:: Task instructions ::
Update the data from the line with "Click the Kranj city label" to the line with "Viewport: 1512px width, 794px" by swapping "warehouse" for "depot", keeping everything else the same.

:: Material to process ::
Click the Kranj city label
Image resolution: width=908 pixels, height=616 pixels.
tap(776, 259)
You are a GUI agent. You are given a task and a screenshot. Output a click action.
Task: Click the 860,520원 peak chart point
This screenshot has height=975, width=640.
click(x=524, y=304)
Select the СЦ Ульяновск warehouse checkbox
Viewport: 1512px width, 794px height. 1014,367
* * *
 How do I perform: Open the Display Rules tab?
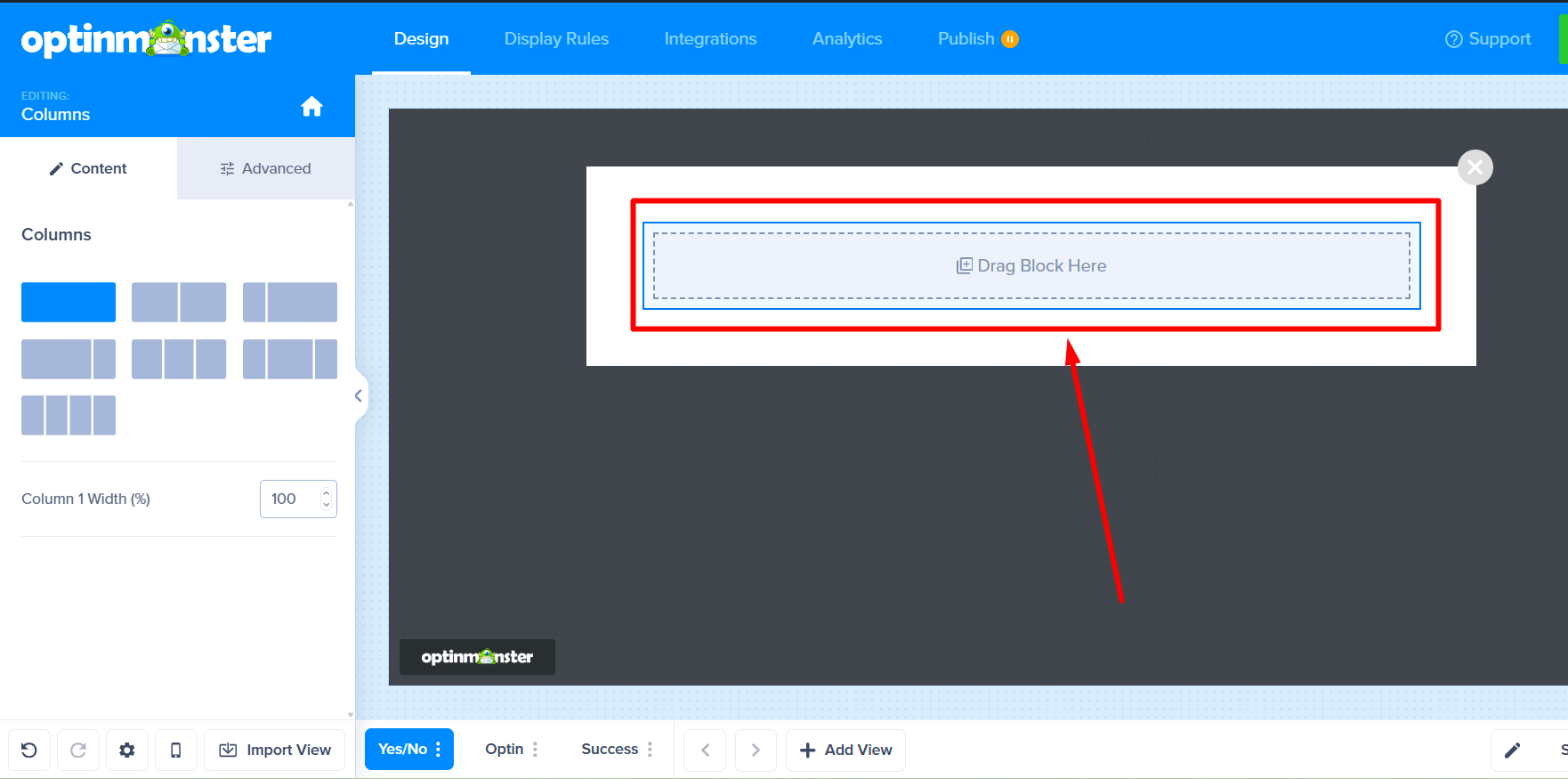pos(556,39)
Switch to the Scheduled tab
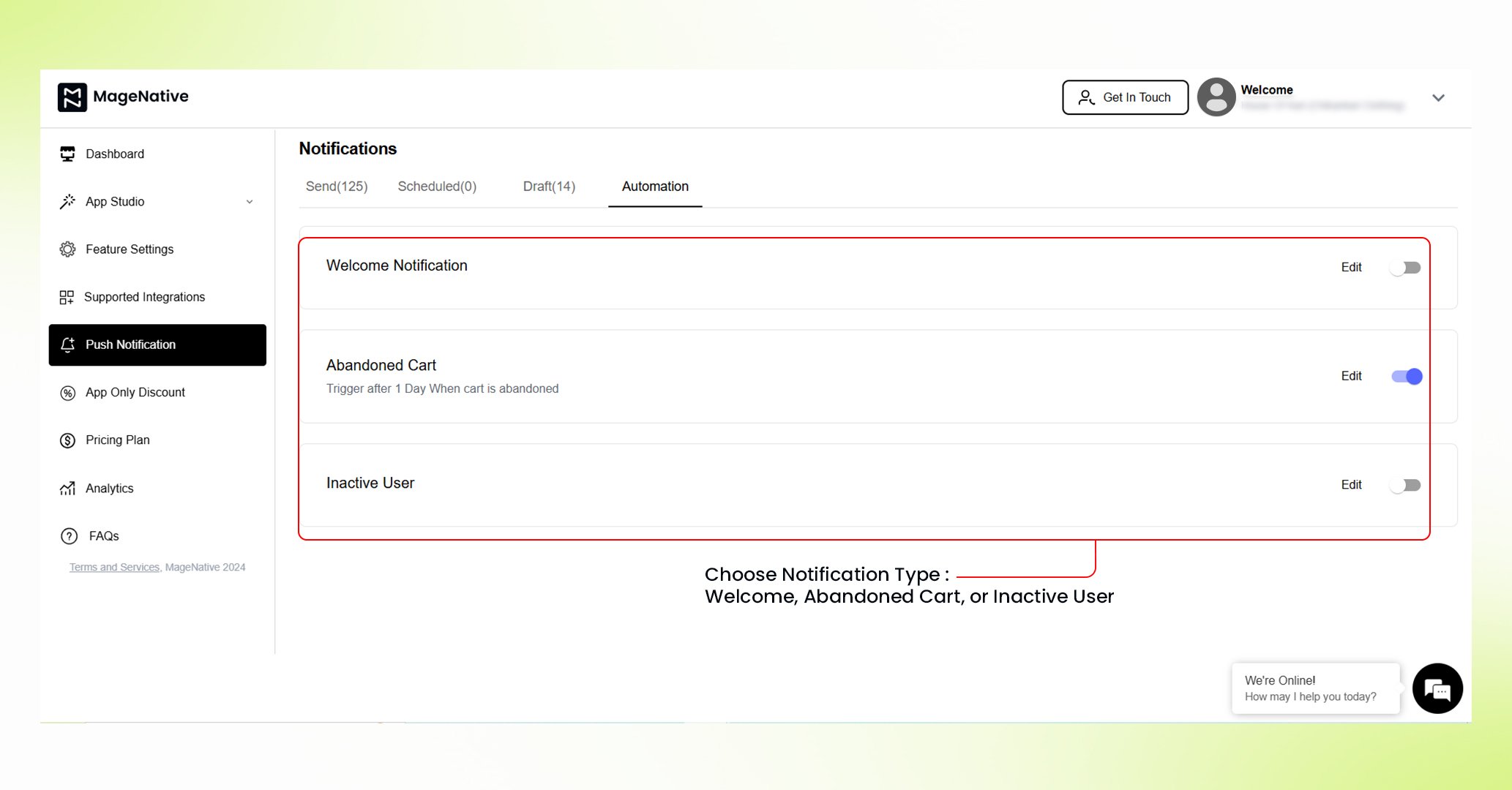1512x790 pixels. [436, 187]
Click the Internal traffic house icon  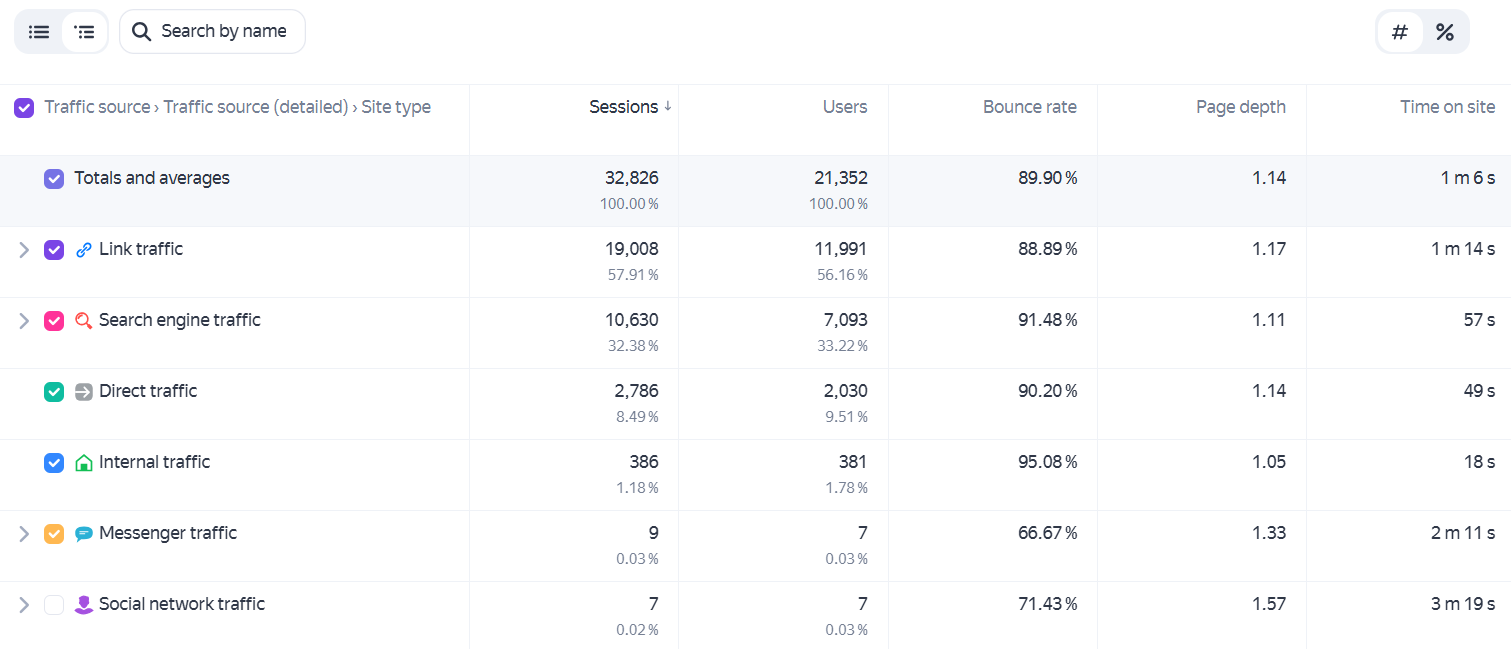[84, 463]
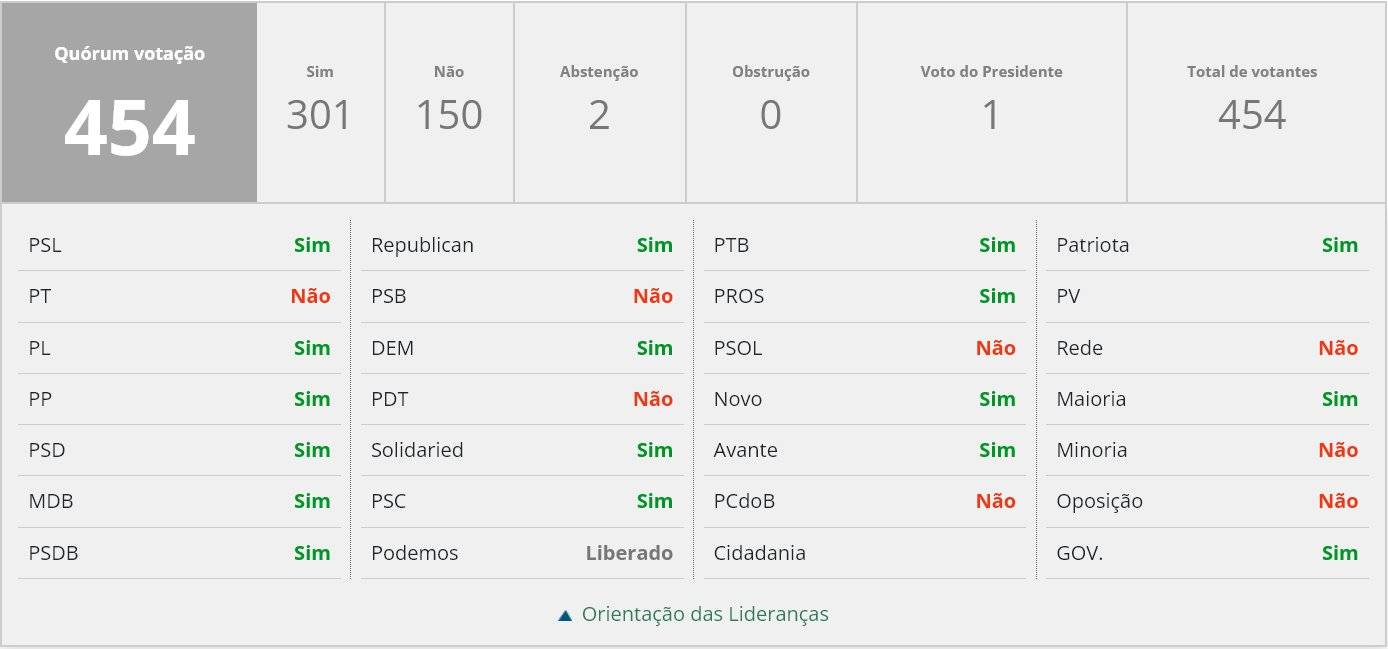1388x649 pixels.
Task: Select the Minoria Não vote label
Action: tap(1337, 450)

:: Final answer ::
Click the Kranj city label
Image resolution: width=908 pixels, height=616 pixels.
tap(776, 259)
You are a GUI agent. You are given a task and a screenshot. Output a click action.
Task: Click the 860,520원 peak chart point
This screenshot has height=975, width=640.
click(x=524, y=304)
Select the СЦ Ульяновск depot checkbox
Viewport: 1512px width, 794px height. 1014,367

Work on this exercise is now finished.